Remembering Good Vaccines

November 14, 2012

We may be getting a little vaccine crazy, and many of them may offer only limited protection, but many vaccines are actually invaluable, and wildly successful. Take the polio vaccine: this year, reports show we’re even closer to eradicating it the world over.

We have even fewer cases this year than last (down to below 200), and no new cases in countries where it’s already been eradicated.

Where does polio remain? In Nigeria, Pakistan, and Afghanistan—places where the vaccine is superstitiously fought against.

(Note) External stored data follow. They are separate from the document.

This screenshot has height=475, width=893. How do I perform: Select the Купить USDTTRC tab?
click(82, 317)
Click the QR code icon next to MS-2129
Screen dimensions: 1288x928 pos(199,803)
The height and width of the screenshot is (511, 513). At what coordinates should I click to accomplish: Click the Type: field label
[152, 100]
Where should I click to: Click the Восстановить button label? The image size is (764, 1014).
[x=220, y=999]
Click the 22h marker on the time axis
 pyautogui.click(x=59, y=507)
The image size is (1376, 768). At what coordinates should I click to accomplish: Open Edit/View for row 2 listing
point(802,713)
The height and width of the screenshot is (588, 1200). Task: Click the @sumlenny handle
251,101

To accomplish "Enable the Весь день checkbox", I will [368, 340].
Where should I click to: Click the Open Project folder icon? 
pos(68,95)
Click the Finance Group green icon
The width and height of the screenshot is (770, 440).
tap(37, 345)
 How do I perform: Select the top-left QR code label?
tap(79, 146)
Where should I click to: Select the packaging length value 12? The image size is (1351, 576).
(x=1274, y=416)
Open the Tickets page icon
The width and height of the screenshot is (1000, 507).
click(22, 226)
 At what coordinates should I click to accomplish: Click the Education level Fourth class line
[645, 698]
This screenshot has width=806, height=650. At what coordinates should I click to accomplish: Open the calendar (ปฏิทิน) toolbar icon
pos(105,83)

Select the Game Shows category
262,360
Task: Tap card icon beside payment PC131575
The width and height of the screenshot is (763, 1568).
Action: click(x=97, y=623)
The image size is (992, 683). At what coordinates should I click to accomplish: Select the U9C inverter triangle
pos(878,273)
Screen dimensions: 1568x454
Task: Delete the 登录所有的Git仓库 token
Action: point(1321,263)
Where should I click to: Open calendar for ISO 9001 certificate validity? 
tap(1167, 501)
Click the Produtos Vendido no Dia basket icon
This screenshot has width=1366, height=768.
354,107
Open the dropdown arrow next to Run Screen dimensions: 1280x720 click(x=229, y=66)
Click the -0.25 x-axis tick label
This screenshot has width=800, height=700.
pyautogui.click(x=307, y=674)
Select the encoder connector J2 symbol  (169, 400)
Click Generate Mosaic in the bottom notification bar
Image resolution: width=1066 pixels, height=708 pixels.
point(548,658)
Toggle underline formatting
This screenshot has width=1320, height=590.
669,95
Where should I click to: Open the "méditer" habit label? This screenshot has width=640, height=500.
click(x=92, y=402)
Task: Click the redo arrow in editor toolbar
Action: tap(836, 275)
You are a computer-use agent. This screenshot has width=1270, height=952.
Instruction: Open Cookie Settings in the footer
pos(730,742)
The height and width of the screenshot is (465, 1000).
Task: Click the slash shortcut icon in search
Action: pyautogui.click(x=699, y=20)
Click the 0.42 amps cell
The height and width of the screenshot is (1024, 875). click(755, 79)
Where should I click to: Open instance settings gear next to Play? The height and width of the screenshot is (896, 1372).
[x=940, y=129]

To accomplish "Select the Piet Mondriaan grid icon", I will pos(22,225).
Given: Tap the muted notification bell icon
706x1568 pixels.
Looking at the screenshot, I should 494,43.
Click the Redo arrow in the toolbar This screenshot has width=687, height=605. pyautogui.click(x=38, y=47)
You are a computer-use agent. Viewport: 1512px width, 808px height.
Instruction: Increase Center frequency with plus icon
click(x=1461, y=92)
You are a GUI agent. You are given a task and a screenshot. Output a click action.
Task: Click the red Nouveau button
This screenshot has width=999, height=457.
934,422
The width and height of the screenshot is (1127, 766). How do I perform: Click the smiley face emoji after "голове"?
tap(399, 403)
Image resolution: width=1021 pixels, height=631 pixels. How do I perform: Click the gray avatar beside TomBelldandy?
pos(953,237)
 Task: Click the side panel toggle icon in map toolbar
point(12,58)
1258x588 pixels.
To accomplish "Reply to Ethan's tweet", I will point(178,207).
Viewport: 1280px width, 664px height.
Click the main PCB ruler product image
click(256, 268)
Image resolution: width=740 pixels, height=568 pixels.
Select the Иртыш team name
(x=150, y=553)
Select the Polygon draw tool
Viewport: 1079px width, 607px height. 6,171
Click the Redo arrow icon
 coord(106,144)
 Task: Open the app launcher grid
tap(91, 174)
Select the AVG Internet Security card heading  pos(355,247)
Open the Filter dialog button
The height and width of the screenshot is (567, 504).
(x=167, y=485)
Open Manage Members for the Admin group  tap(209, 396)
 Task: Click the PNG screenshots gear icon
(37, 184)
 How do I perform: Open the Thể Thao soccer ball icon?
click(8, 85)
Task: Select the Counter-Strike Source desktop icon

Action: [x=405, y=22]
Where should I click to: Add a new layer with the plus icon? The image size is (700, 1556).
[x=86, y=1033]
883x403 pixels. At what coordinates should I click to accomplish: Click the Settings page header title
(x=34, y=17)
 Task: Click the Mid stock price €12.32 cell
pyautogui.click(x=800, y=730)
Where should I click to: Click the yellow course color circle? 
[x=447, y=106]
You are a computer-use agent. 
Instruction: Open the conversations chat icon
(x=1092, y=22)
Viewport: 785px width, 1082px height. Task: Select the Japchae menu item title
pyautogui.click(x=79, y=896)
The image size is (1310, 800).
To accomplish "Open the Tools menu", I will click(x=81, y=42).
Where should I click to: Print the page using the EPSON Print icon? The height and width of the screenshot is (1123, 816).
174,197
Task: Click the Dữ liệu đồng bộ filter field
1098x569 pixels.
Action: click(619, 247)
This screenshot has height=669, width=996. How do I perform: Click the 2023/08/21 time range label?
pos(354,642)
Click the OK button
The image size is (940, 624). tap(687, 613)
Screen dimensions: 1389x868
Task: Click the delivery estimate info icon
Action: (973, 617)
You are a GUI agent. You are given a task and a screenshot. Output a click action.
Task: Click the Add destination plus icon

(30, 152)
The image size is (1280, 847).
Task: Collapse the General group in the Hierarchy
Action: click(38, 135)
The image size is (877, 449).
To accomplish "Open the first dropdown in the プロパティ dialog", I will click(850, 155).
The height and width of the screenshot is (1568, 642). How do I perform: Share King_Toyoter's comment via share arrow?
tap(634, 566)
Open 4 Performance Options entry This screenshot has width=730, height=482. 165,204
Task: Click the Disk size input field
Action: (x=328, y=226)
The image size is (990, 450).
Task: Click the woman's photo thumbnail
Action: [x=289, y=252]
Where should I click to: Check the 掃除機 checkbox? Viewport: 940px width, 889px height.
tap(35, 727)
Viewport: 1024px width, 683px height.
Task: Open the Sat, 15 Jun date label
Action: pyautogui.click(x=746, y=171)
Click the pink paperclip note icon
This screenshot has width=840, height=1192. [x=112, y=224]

While there are many good reasons some vaccines are “iffy”, the fact that polio still affects people is a reminder to think critically. Although it’s easier to just pick a side, few things are black and white, and vaccinations are one of them, whether you’re blindly accepting the hundreds being pushed through testing right now, or blindly rejecting the good with the bad.

The polio vaccine and others that have been around forever are generally worth the possible side-effects (usually just fever and mild irritation). Newer ones have had more side-effects, like the flu vaccine, they also don’t have the same long-term efficacy, because the pathogen mutates (as with flu) or because the pathogen is overly prevalent (HPV).

Bottom line, each vaccine is unique, and choosing which are worthwhile might take a little effort, but is worth the rewards (and avoiding the pitfalls).

Where do you stand on vaccines? Which do you think are worth it, and which do you skip?